(INPUT RECORDS Opens)

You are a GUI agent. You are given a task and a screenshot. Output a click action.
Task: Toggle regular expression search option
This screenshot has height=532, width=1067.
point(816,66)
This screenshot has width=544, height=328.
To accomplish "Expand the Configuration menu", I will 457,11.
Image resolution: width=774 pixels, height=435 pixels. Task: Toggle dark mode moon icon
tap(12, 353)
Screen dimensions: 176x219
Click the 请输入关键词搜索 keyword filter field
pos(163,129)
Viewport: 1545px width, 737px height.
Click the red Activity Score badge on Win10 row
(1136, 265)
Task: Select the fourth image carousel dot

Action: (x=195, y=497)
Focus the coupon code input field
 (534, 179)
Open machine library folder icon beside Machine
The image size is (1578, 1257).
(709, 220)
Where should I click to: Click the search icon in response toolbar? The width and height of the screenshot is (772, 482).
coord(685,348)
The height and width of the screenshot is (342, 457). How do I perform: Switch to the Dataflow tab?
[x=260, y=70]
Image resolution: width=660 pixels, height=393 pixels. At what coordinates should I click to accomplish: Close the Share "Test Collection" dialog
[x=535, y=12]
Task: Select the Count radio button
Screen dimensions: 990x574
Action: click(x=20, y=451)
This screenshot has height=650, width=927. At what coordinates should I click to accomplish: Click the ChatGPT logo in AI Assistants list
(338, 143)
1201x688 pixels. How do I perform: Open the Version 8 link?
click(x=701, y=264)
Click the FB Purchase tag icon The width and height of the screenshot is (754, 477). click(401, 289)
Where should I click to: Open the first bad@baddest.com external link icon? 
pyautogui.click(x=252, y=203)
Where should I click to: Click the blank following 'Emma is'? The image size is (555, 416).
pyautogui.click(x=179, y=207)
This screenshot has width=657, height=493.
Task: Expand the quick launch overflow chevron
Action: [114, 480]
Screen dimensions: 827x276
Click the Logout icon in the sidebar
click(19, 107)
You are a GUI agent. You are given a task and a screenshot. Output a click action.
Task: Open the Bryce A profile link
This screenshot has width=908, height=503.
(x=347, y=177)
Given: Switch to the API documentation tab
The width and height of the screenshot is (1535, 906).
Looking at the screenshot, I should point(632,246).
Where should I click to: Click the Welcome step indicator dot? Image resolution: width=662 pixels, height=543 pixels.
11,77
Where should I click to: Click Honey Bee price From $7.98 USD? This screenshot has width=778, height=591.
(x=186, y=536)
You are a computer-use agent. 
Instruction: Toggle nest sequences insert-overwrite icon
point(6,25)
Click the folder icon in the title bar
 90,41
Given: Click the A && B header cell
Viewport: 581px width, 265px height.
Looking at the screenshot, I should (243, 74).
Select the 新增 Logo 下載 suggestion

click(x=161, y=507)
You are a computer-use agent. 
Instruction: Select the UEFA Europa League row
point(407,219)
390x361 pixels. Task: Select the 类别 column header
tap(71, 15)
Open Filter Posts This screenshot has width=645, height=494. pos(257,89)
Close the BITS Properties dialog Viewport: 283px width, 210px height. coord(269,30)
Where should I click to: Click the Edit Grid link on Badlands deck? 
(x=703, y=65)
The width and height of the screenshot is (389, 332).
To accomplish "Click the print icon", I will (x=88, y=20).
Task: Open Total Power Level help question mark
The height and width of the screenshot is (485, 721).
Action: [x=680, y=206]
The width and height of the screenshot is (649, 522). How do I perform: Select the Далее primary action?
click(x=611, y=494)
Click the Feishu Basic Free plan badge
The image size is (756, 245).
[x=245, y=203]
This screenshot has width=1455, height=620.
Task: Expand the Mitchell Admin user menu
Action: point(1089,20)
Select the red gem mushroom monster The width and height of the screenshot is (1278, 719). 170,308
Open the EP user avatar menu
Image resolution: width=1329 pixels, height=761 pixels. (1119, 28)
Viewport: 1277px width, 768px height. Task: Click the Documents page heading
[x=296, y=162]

(INPUT RECORDS Closes)

### PROBLEM STATEMENT
Your answer should be the exact lines above from the one with "Click the Logout icon in the sidebar" through the one with "Close the BITS", both included, and nothing besides.

### ANSWER TO THIS TASK
Click the Logout icon in the sidebar
click(19, 107)
You are a GUI agent. You are given a task and a screenshot. Output a click action.
Task: Open the Bryce A profile link
This screenshot has width=908, height=503.
(x=347, y=177)
Given: Switch to the API documentation tab
The width and height of the screenshot is (1535, 906).
Looking at the screenshot, I should point(632,246).
Where should I click to: Click the Welcome step indicator dot? Image resolution: width=662 pixels, height=543 pixels.
11,77
Where should I click to: Click Honey Bee price From $7.98 USD? This screenshot has width=778, height=591.
(x=186, y=536)
You are a computer-use agent. 
Instruction: Toggle nest sequences insert-overwrite icon
point(6,25)
Click the folder icon in the title bar
 90,41
Given: Click the A && B header cell
Viewport: 581px width, 265px height.
Looking at the screenshot, I should (243, 74).
Select the 新增 Logo 下載 suggestion

click(x=161, y=507)
You are a computer-use agent. 
Instruction: Select the UEFA Europa League row
point(407,219)
390x361 pixels. Task: Select the 类别 column header
tap(71, 15)
Open Filter Posts This screenshot has width=645, height=494. pos(257,89)
Close the BITS Properties dialog Viewport: 283px width, 210px height. coord(269,30)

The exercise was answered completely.